Nous avons jusqu’à maintenant construit nos projets discographiques autour d’une œuvre qui avait une importance particulière par rapport à l’histoire de notre groupe. Pour ce troisième opus, il n’y a pas eu d’hésitation ! Ça devait être La jeune fille et la mort qui est l’œuvre sur laquelle nous nous sommes construits. Les premières notes du Quatuor Arod furent le Quatuor opus 13 de Mendelssohn ainsi que ce Quatuor n°14 de Schubert. L’oeuvre de Mendelssohn figure sur notre premier album et celle de Schubert sur cette nouvelle parution. 

Dans votre répertoire au disque, je pointe votre premier album dédié à Mendelssohn et ce formidable disque nommé The Mathilde Album et centré sur des aspects de la modernité viennoise. Votre nouvel album nous conduit chez Schubert. Est-ce le reflet d’une attirance pour la musique de la sphère germanique ?
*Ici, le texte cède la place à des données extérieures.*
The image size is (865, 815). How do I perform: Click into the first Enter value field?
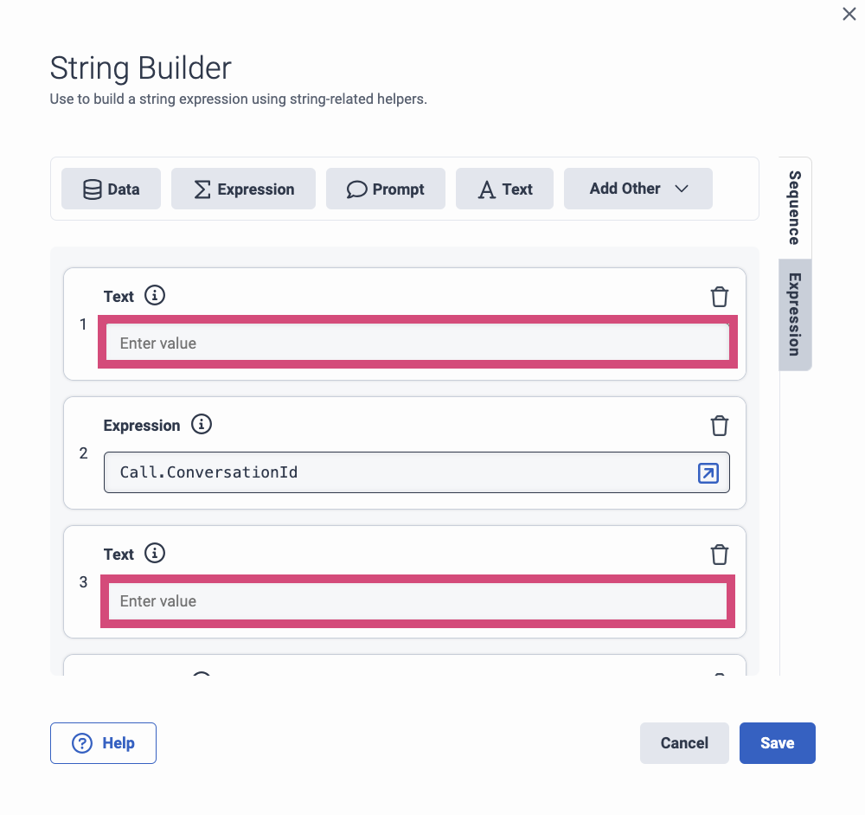click(x=417, y=343)
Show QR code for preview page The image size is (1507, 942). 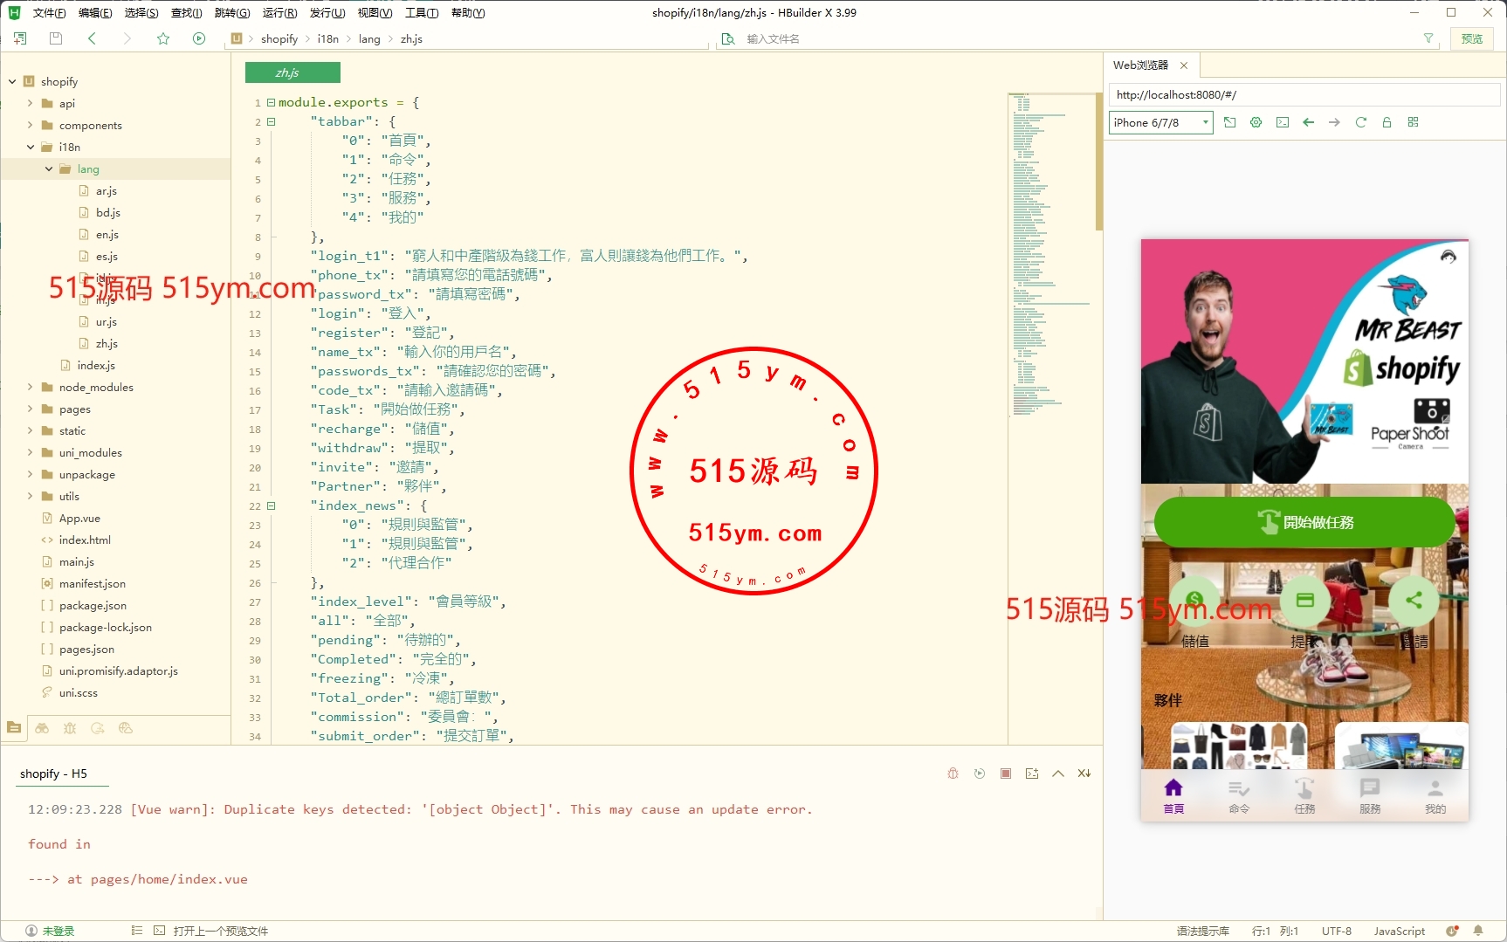(x=1413, y=122)
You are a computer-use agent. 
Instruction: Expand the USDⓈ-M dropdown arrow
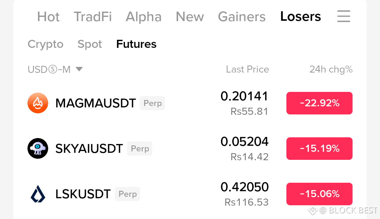(x=79, y=69)
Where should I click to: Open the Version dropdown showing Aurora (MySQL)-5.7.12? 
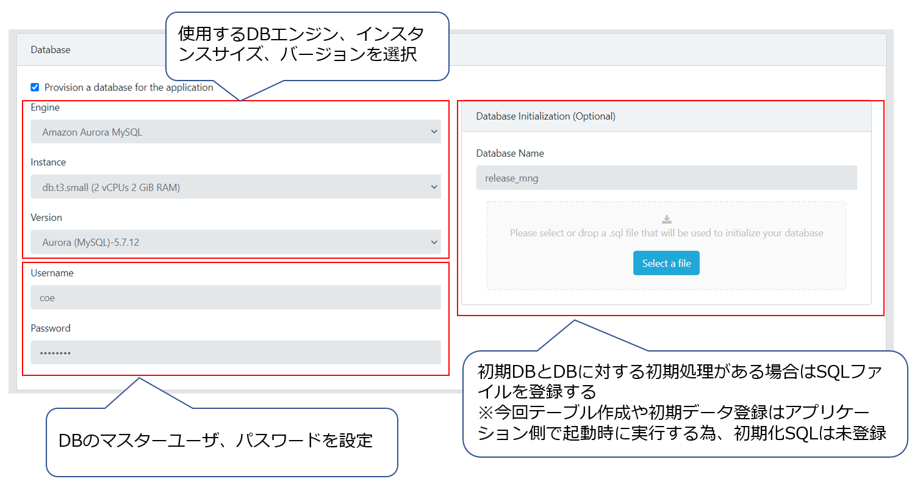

Tout à fait. Le répertoire germanique est véritablement le cœur de notre répertoire. Ce qui n’enlève rien à l’amour intense que nous avons pour notre répertoire national ainsi que celui d’Europe de l’Est, en particulier Bartók. Mais n’oublions pas que le répertoire pour quatuor à cordes est constitué en grande majorité d’œuvres germaniques ou de compositeurs qui sont passés par Vienne ! Depuis nos débuts, nous avons toujours ressenti pour ce répertoire un attrait particulier qui est sûrement dû à l’influence des grands quatuors du siècle dernier comme le Quatuor Alban Berg pour n’en citer qu’un.